(What the exercise asks)
Return all the data, word for word.

(Record excerpts)
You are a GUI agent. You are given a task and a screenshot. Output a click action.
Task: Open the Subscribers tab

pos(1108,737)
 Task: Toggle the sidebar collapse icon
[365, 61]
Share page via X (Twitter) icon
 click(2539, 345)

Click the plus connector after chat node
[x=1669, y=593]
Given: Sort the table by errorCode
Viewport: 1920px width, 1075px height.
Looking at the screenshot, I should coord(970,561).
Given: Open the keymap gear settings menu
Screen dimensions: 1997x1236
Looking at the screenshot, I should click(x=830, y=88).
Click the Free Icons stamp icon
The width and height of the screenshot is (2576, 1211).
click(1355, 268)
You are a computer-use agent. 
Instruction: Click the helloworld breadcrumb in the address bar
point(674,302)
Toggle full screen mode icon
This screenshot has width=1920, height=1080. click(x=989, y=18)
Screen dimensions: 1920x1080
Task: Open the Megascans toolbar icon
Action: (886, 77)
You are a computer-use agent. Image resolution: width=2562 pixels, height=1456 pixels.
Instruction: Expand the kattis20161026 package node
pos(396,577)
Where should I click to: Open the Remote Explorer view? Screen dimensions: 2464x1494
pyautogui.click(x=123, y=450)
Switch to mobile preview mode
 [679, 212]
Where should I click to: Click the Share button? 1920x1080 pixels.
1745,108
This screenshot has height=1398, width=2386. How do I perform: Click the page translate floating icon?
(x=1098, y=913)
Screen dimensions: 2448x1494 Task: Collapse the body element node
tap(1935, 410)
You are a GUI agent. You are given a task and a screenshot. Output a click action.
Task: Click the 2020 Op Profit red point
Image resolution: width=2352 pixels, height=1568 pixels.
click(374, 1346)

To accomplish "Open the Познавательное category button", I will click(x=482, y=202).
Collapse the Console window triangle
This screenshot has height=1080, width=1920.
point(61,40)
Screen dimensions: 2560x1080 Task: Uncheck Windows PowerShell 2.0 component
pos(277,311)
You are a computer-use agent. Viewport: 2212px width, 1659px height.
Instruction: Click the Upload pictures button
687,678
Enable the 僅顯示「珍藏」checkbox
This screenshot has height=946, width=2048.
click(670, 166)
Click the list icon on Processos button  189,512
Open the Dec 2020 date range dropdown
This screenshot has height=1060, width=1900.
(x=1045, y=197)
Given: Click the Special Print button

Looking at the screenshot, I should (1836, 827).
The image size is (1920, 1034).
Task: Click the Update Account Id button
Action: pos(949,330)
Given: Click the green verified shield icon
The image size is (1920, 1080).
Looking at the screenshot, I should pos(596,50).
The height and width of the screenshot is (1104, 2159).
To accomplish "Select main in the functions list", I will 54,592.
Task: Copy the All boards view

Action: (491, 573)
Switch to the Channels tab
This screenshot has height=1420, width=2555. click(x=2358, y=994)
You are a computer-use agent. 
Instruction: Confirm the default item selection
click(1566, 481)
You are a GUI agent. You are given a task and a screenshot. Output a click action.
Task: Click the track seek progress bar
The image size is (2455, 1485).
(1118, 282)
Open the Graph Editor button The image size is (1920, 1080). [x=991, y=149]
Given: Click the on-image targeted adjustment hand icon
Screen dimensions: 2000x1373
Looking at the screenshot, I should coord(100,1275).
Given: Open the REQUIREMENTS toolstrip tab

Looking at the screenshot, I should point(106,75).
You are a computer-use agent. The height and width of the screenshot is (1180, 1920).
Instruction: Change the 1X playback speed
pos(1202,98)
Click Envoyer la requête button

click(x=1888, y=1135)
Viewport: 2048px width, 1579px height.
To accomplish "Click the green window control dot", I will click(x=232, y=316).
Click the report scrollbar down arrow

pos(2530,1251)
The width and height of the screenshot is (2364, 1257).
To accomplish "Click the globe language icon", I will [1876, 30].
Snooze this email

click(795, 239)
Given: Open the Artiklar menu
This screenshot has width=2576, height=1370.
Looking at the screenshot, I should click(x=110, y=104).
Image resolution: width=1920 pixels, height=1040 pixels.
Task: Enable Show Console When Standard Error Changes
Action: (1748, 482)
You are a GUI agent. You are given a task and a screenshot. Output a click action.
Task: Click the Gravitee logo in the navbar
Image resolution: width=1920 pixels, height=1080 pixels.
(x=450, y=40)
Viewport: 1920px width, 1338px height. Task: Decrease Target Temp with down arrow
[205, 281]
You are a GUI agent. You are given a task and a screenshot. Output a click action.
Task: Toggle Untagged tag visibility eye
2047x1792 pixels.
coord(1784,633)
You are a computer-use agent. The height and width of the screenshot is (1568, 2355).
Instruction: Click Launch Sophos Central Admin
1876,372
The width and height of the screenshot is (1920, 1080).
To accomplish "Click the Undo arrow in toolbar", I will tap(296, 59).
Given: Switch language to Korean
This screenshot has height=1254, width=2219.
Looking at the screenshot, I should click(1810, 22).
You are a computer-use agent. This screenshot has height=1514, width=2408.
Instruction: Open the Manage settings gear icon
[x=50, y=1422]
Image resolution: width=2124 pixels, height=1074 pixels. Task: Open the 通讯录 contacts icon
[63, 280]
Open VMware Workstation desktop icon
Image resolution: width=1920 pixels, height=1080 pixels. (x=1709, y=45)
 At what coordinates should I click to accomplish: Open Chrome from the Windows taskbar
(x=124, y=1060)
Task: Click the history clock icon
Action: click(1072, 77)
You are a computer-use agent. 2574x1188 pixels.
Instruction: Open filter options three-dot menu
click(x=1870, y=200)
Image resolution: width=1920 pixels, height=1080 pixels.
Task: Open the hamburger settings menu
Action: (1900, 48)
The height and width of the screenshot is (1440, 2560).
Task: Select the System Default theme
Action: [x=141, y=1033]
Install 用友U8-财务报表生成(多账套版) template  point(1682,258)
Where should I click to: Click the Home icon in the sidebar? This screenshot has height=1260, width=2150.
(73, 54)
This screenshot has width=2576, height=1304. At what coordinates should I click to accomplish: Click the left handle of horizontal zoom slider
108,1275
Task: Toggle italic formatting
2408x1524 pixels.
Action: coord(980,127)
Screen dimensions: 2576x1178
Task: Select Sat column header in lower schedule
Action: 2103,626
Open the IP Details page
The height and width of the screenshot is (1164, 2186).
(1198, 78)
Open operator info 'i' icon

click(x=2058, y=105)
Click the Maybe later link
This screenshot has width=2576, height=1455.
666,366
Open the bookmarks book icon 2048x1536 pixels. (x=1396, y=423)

(Exercise response)
You are a GUI agent. You are given a task and a screenshot. Output a click action.
Task: Open the Subscribers tab

pos(1108,737)
 Task: Toggle the sidebar collapse icon
[365, 61]
Share page via X (Twitter) icon
 click(2539, 345)

Click the plus connector after chat node
[x=1669, y=593]
Given: Sort the table by errorCode
Viewport: 1920px width, 1075px height.
Looking at the screenshot, I should coord(970,561).
Given: Open the keymap gear settings menu
Screen dimensions: 1997x1236
Looking at the screenshot, I should click(x=830, y=88).
Click the Free Icons stamp icon
The width and height of the screenshot is (2576, 1211).
click(1355, 268)
You are a computer-use agent. 
Instruction: Click the helloworld breadcrumb in the address bar
point(674,302)
Toggle full screen mode icon
This screenshot has width=1920, height=1080. click(x=989, y=18)
Screen dimensions: 1920x1080
Task: Open the Megascans toolbar icon
Action: (886, 77)
You are a computer-use agent. Image resolution: width=2562 pixels, height=1456 pixels.
Instruction: Expand the kattis20161026 package node
pos(396,577)
Where should I click to: Open the Remote Explorer view? Screen dimensions: 2464x1494
pyautogui.click(x=123, y=450)
Switch to mobile preview mode
 [679, 212]
Where should I click to: Click the Share button? 1920x1080 pixels.
1745,108
This screenshot has height=1398, width=2386. How do I perform: Click the page translate floating icon?
(x=1098, y=913)
Screen dimensions: 2448x1494 Task: Collapse the body element node
tap(1935, 410)
You are a GUI agent. You are given a task and a screenshot. Output a click action.
Task: Click the 2020 Op Profit red point
Image resolution: width=2352 pixels, height=1568 pixels.
click(374, 1346)

To accomplish "Open the Познавательное category button", I will click(x=482, y=202).
Collapse the Console window triangle
This screenshot has height=1080, width=1920.
point(61,40)
Screen dimensions: 2560x1080 Task: Uncheck Windows PowerShell 2.0 component
pos(277,311)
You are a computer-use agent. Viewport: 2212px width, 1659px height.
Instruction: Click the Upload pictures button
687,678
Enable the 僅顯示「珍藏」checkbox
This screenshot has height=946, width=2048.
click(670, 166)
Click the list icon on Processos button  189,512
Open the Dec 2020 date range dropdown
This screenshot has height=1060, width=1900.
(x=1045, y=197)
Given: Click the Special Print button

Looking at the screenshot, I should (1836, 827).
The image size is (1920, 1034).
Task: Click the Update Account Id button
Action: pos(949,330)
Given: Click the green verified shield icon
The image size is (1920, 1080).
Looking at the screenshot, I should pos(596,50).
The height and width of the screenshot is (1104, 2159).
To accomplish "Select main in the functions list", I will 54,592.
Task: Copy the All boards view

Action: (491, 573)
Switch to the Channels tab
This screenshot has height=1420, width=2555. click(x=2358, y=994)
You are a computer-use agent. 
Instruction: Confirm the default item selection
click(1566, 481)
You are a GUI agent. You are given a task and a screenshot. Output a click action.
Task: Click the track seek progress bar
The image size is (2455, 1485).
(1118, 282)
Open the Graph Editor button The image size is (1920, 1080). [x=991, y=149]
Given: Click the on-image targeted adjustment hand icon
Screen dimensions: 2000x1373
Looking at the screenshot, I should coord(100,1275).
Given: Open the REQUIREMENTS toolstrip tab

Looking at the screenshot, I should point(106,75).
You are a computer-use agent. The height and width of the screenshot is (1180, 1920).
Instruction: Change the 1X playback speed
pos(1202,98)
Click Envoyer la requête button

click(x=1888, y=1135)
Viewport: 2048px width, 1579px height.
To accomplish "Click the green window control dot", I will click(x=232, y=316).
Click the report scrollbar down arrow

pos(2530,1251)
The width and height of the screenshot is (2364, 1257).
To accomplish "Click the globe language icon", I will [1876, 30].
Snooze this email

click(795, 239)
Given: Open the Artiklar menu
This screenshot has width=2576, height=1370.
Looking at the screenshot, I should click(x=110, y=104).
Image resolution: width=1920 pixels, height=1040 pixels.
Task: Enable Show Console When Standard Error Changes
Action: (1748, 482)
You are a GUI agent. You are given a task and a screenshot. Output a click action.
Task: Click the Gravitee logo in the navbar
Image resolution: width=1920 pixels, height=1080 pixels.
(x=450, y=40)
Viewport: 1920px width, 1338px height. Task: Decrease Target Temp with down arrow
[205, 281]
You are a GUI agent. You are given a task and a screenshot. Output a click action.
Task: Toggle Untagged tag visibility eye
2047x1792 pixels.
coord(1784,633)
You are a computer-use agent. The height and width of the screenshot is (1568, 2355).
Instruction: Click Launch Sophos Central Admin
1876,372
The width and height of the screenshot is (1920, 1080).
To accomplish "Click the Undo arrow in toolbar", I will tap(296, 59).
Given: Switch language to Korean
This screenshot has height=1254, width=2219.
Looking at the screenshot, I should click(1810, 22).
You are a computer-use agent. This screenshot has height=1514, width=2408.
Instruction: Open the Manage settings gear icon
[x=50, y=1422]
Image resolution: width=2124 pixels, height=1074 pixels. Task: Open the 通讯录 contacts icon
[63, 280]
Open VMware Workstation desktop icon
Image resolution: width=1920 pixels, height=1080 pixels. (x=1709, y=45)
 At what coordinates should I click to accomplish: Open Chrome from the Windows taskbar
(x=124, y=1060)
Task: Click the history clock icon
Action: click(1072, 77)
You are a computer-use agent. 2574x1188 pixels.
Instruction: Open filter options three-dot menu
click(x=1870, y=200)
Image resolution: width=1920 pixels, height=1080 pixels.
Task: Open the hamburger settings menu
Action: (1900, 48)
The height and width of the screenshot is (1440, 2560).
Task: Select the System Default theme
Action: [x=141, y=1033]
Install 用友U8-财务报表生成(多账套版) template  point(1682,258)
Where should I click to: Click the Home icon in the sidebar? This screenshot has height=1260, width=2150.
(73, 54)
This screenshot has width=2576, height=1304. At what coordinates should I click to accomplish: Click the left handle of horizontal zoom slider
108,1275
Task: Toggle italic formatting
2408x1524 pixels.
Action: coord(980,127)
Screen dimensions: 2576x1178
Task: Select Sat column header in lower schedule
Action: 2103,626
Open the IP Details page
The height and width of the screenshot is (1164, 2186).
(1198, 78)
Open operator info 'i' icon

click(x=2058, y=105)
Click the Maybe later link
This screenshot has width=2576, height=1455.
666,366
Open the bookmarks book icon 2048x1536 pixels. (x=1396, y=423)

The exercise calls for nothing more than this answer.